> [ASSIGNED TASK]: Duplicate the part of the items that opens with the line containing "Identify the location of data-label: 9.07." and runs through the end of the items, reproducing those lines without alteration and leaving the pictures out of your answer.

> [DATA SHOWN]:
☆ ☆ ☆ ☆ ☆ ☆ ☆

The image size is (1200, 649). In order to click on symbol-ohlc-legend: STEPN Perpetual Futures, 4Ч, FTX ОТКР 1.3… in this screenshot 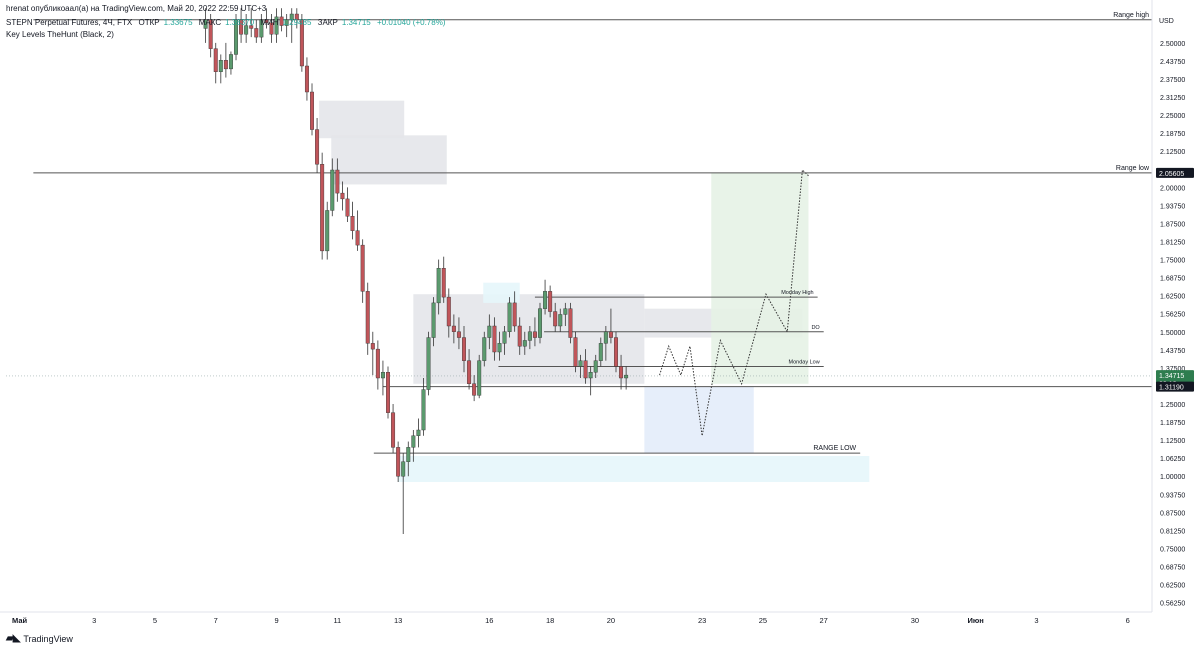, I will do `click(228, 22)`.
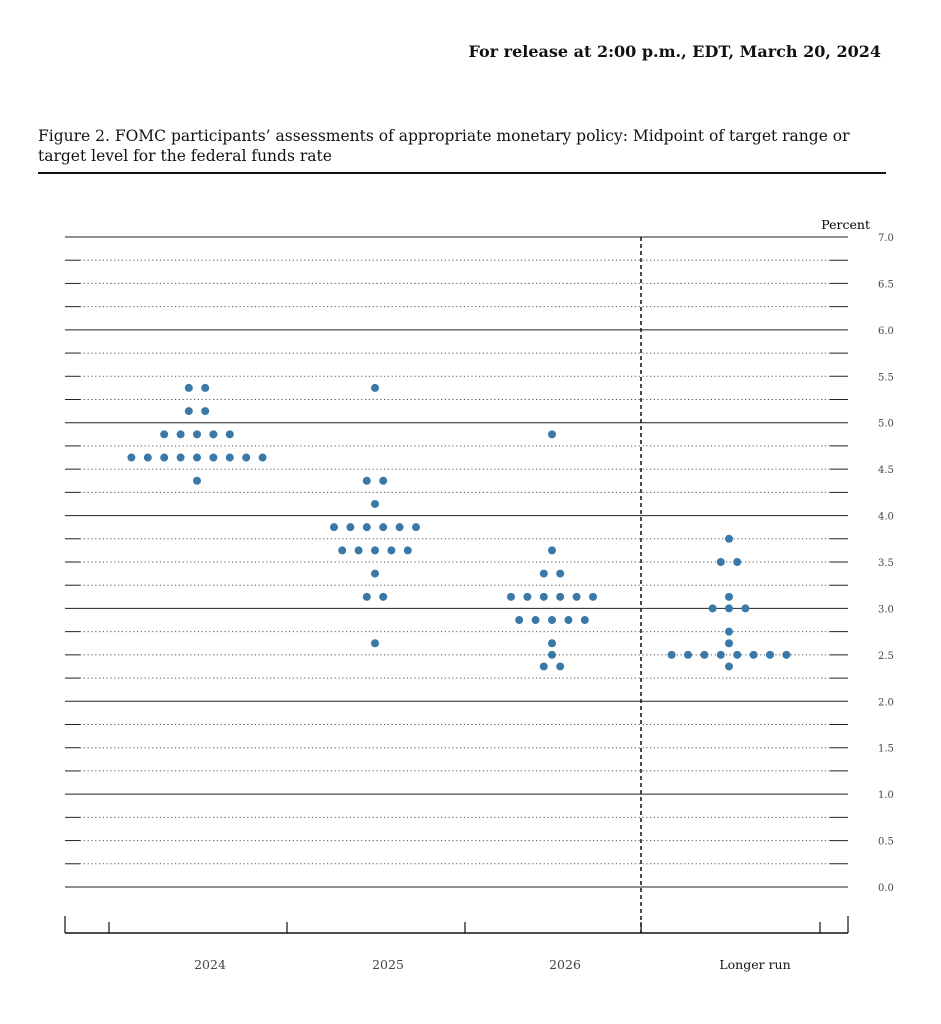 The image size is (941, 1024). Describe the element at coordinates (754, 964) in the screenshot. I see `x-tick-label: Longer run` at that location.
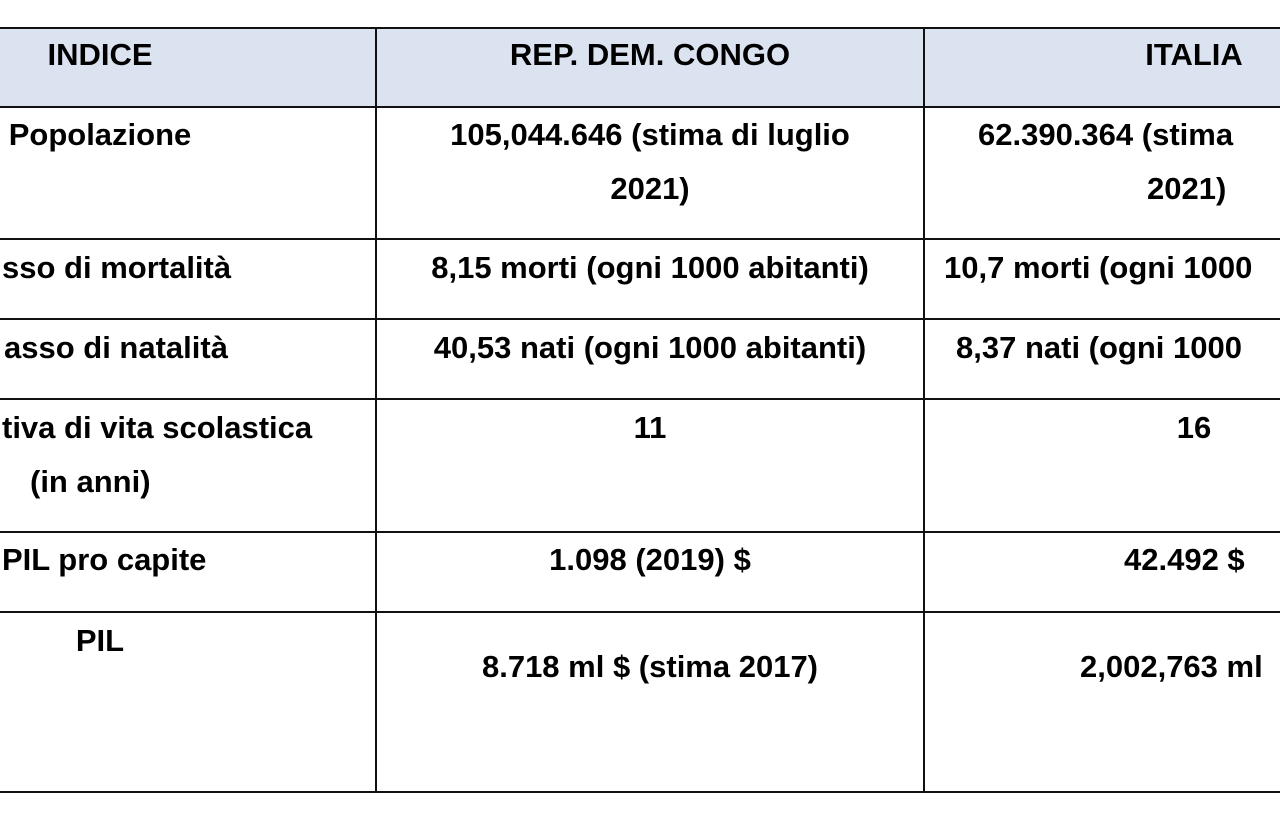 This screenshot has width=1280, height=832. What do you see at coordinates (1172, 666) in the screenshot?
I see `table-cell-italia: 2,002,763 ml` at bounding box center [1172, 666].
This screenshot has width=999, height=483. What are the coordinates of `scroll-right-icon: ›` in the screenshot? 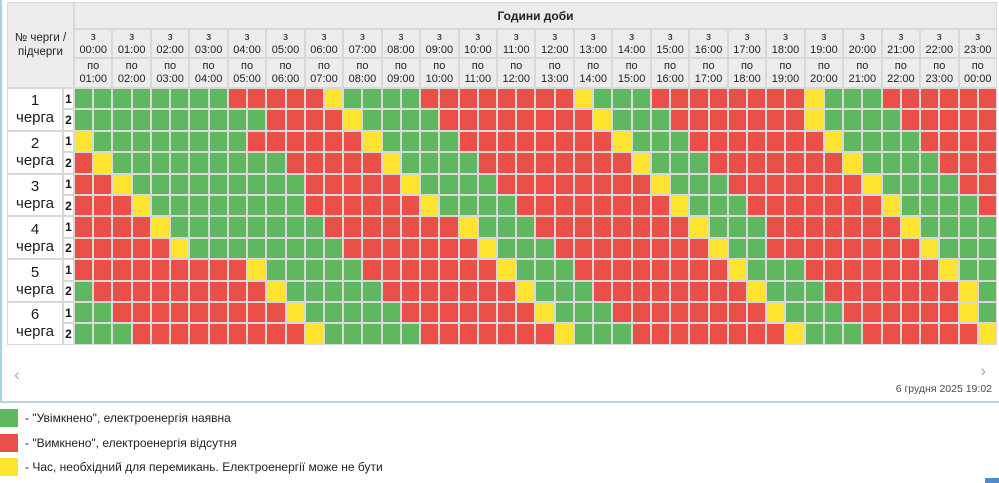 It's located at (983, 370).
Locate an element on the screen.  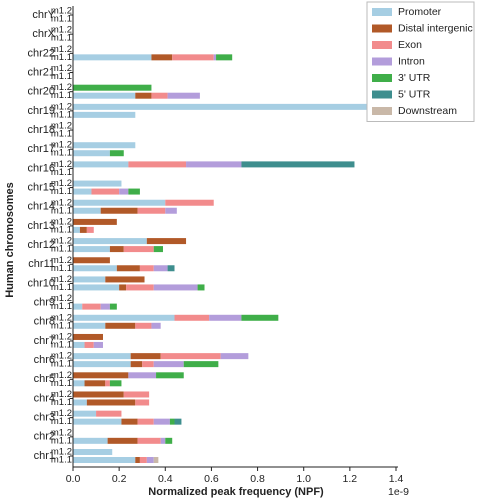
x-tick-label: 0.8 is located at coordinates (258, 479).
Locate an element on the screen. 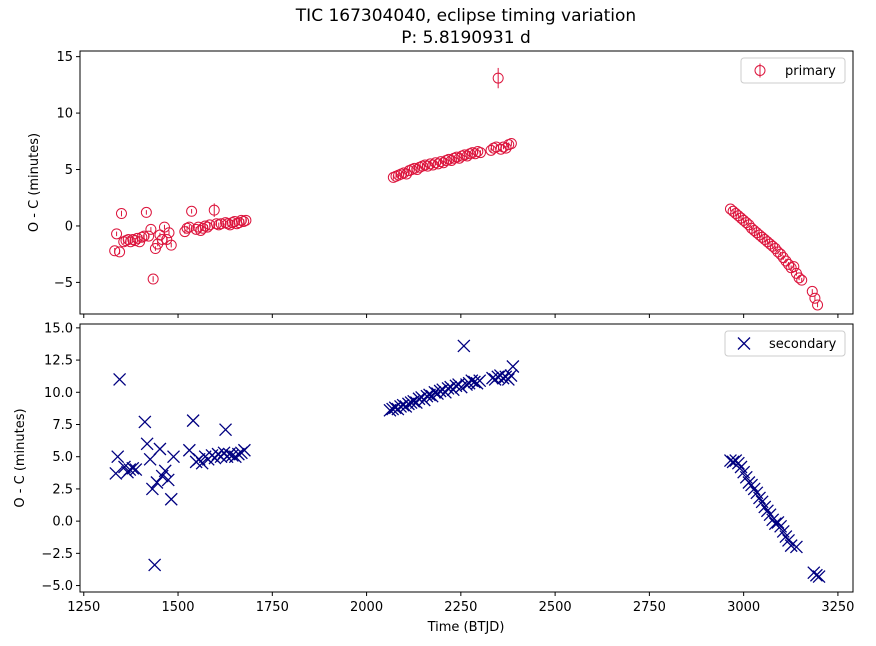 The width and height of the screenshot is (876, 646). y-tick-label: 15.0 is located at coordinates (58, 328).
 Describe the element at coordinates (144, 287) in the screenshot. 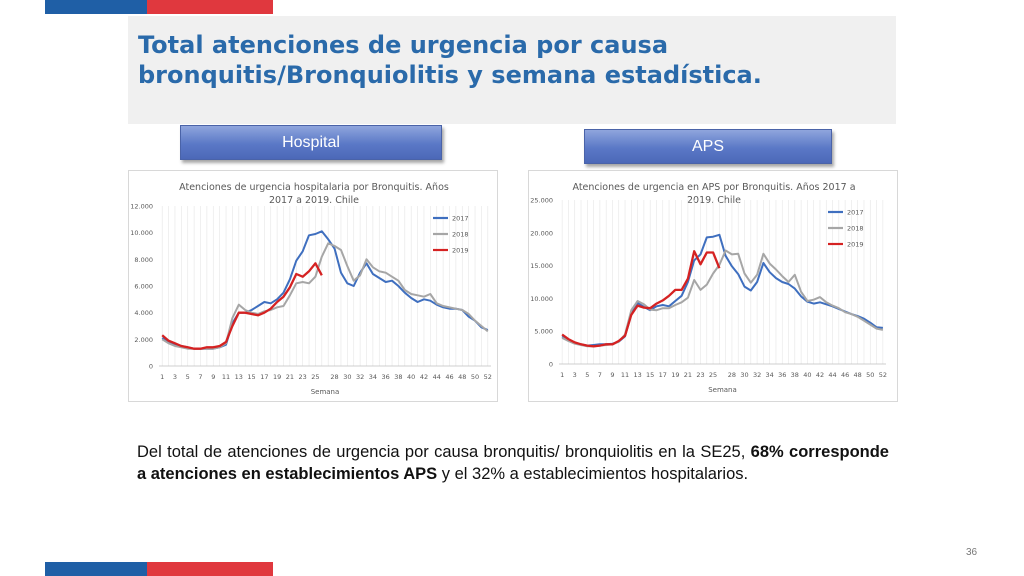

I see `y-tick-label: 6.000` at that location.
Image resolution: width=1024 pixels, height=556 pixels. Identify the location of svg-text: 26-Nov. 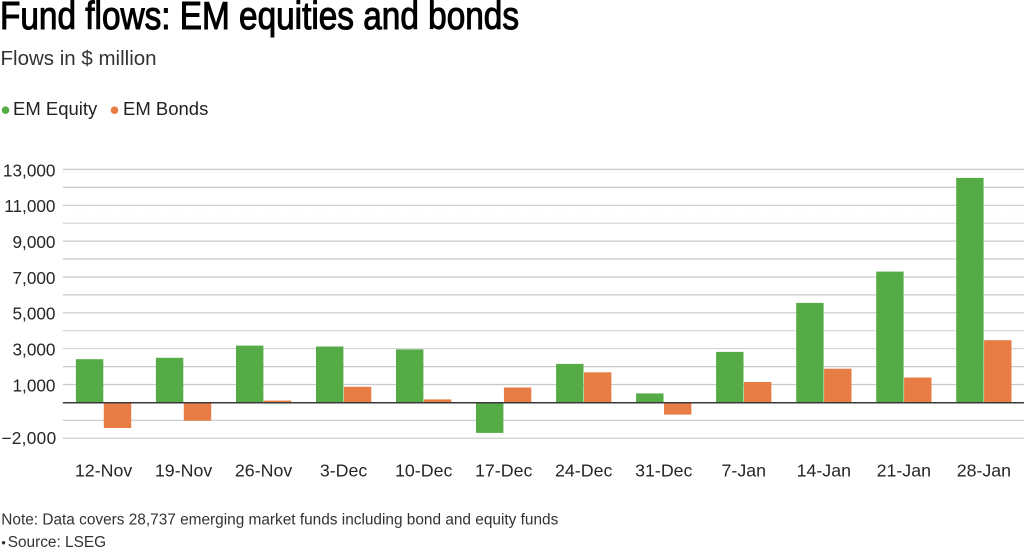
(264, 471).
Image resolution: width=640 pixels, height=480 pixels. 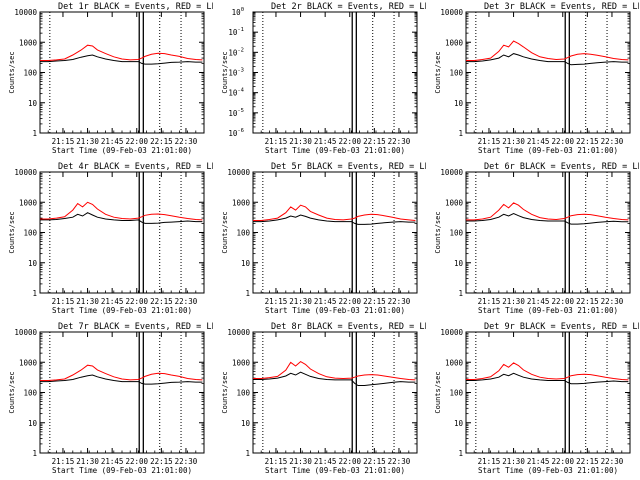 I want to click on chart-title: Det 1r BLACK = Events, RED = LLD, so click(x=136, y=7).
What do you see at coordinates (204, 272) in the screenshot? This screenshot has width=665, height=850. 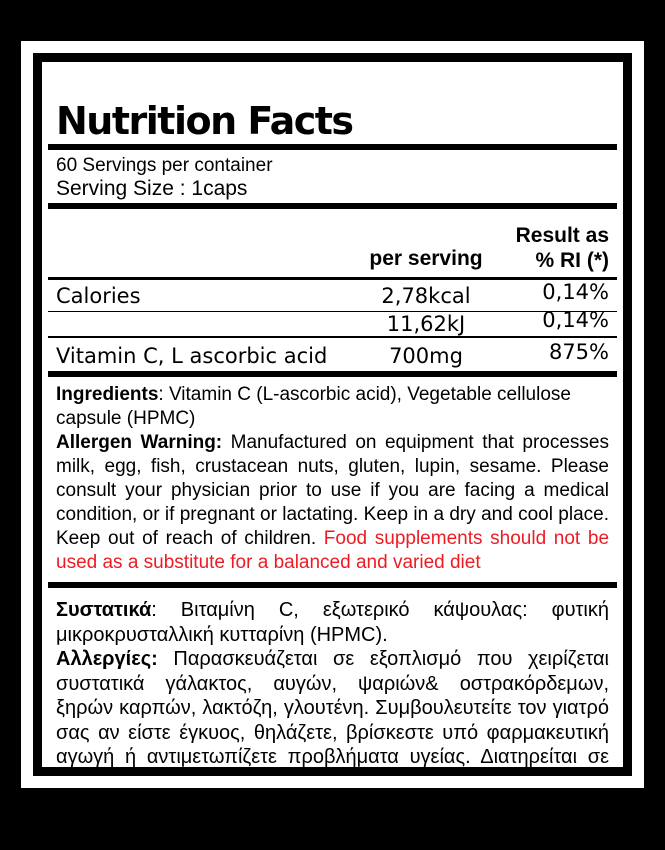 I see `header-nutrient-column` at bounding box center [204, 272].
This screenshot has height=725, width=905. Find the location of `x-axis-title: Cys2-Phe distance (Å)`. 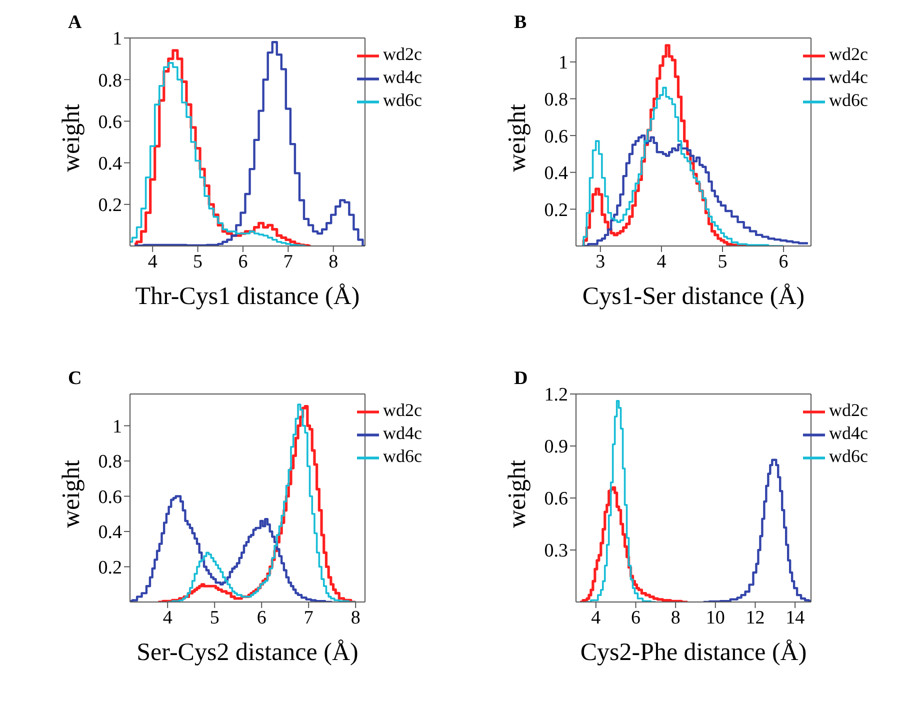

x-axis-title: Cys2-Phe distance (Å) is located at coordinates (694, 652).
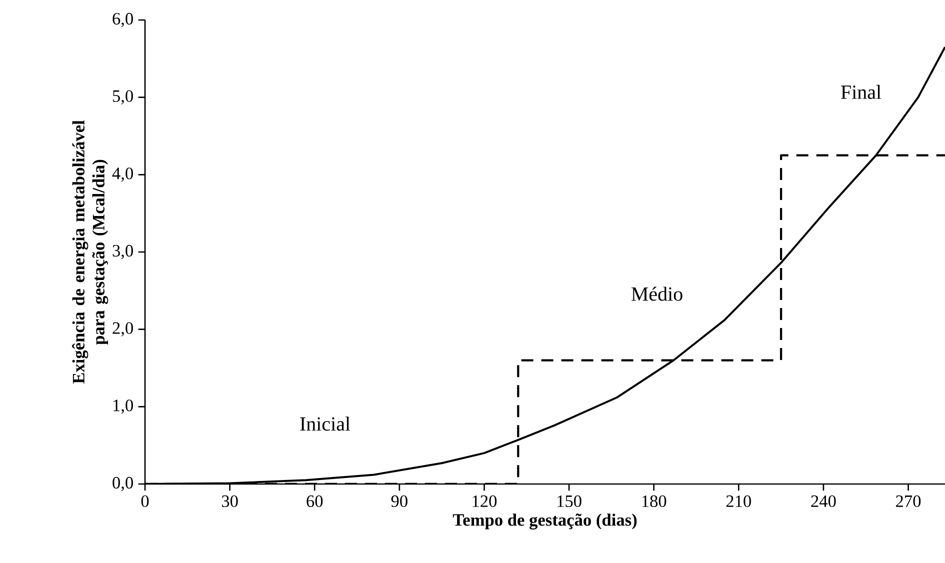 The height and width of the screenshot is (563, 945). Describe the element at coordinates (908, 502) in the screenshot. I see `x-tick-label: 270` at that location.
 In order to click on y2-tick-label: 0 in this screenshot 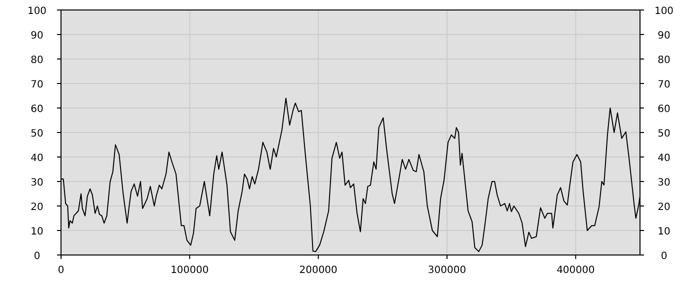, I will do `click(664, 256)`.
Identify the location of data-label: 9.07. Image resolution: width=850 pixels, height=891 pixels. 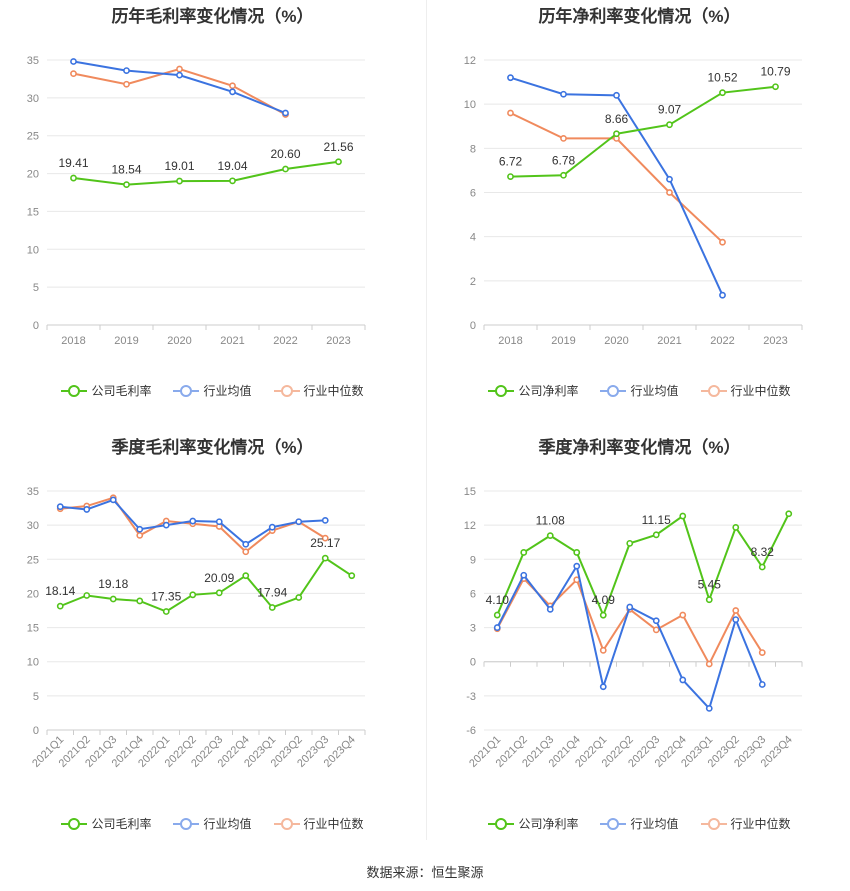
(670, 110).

☆ ☆ ☆ ☆ ☆ ☆ ☆

> [ANSWER]:
Identify the location of data-label: 9.07. Image resolution: width=850 pixels, height=891 pixels. 
(670, 110).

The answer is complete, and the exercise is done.